## WHAT TO DO
Give an exact reproduction of all the lines in the listing.

## DATA PROVIDED
- - - -
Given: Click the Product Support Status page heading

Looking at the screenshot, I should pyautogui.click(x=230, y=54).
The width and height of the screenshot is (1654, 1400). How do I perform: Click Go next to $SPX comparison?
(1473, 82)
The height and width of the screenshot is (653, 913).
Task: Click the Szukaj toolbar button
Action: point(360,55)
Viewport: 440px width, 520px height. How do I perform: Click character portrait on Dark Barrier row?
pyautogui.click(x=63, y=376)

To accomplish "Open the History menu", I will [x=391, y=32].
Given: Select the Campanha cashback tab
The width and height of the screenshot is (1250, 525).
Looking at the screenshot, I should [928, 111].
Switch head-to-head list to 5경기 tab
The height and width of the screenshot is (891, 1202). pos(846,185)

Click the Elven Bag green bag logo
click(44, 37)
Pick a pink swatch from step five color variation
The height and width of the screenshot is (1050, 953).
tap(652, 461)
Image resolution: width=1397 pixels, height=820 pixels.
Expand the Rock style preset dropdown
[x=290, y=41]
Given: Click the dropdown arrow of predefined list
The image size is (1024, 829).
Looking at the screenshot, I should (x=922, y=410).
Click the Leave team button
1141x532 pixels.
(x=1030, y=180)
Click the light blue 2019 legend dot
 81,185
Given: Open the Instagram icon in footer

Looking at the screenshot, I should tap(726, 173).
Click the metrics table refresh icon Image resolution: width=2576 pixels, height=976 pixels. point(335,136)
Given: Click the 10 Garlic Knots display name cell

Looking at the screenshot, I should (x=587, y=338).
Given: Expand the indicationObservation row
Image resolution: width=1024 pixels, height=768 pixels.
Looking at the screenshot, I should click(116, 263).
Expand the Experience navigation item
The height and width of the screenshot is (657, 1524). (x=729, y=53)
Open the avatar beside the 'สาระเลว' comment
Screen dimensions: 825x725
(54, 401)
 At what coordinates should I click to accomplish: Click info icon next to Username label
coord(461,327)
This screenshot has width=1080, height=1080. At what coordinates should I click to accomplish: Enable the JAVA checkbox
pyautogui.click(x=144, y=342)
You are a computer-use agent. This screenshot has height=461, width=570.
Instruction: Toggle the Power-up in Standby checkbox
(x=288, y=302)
- - - -
## TASK OUTPUT
Given: Click the Product Support Status page heading

Looking at the screenshot, I should pyautogui.click(x=230, y=54).
The width and height of the screenshot is (1654, 1400). How do I perform: Click Go next to $SPX comparison?
(1473, 82)
The height and width of the screenshot is (653, 913).
Task: Click the Szukaj toolbar button
Action: point(360,55)
Viewport: 440px width, 520px height. How do I perform: Click character portrait on Dark Barrier row?
pyautogui.click(x=63, y=376)

To accomplish "Open the History menu", I will [x=391, y=32].
Given: Select the Campanha cashback tab
The width and height of the screenshot is (1250, 525).
Looking at the screenshot, I should [928, 111].
Switch head-to-head list to 5경기 tab
The height and width of the screenshot is (891, 1202). pos(846,185)

Click the Elven Bag green bag logo
click(44, 37)
Pick a pink swatch from step five color variation
The height and width of the screenshot is (1050, 953).
tap(652, 461)
Image resolution: width=1397 pixels, height=820 pixels.
Expand the Rock style preset dropdown
[x=290, y=41]
Given: Click the dropdown arrow of predefined list
The image size is (1024, 829).
Looking at the screenshot, I should (x=922, y=410).
Click the Leave team button
1141x532 pixels.
(x=1030, y=180)
Click the light blue 2019 legend dot
 81,185
Given: Open the Instagram icon in footer

Looking at the screenshot, I should tap(726, 173).
Click the metrics table refresh icon Image resolution: width=2576 pixels, height=976 pixels. point(335,136)
Given: Click the 10 Garlic Knots display name cell

Looking at the screenshot, I should (x=587, y=338).
Given: Expand the indicationObservation row
Image resolution: width=1024 pixels, height=768 pixels.
Looking at the screenshot, I should click(116, 263).
Expand the Experience navigation item
The height and width of the screenshot is (657, 1524). (x=729, y=53)
Open the avatar beside the 'สาระเลว' comment
Screen dimensions: 825x725
(54, 401)
 At what coordinates should I click to accomplish: Click info icon next to Username label
coord(461,327)
This screenshot has width=1080, height=1080. At what coordinates should I click to accomplish: Enable the JAVA checkbox
pyautogui.click(x=144, y=342)
You are a computer-use agent. This screenshot has height=461, width=570.
Instruction: Toggle the Power-up in Standby checkbox
(x=288, y=302)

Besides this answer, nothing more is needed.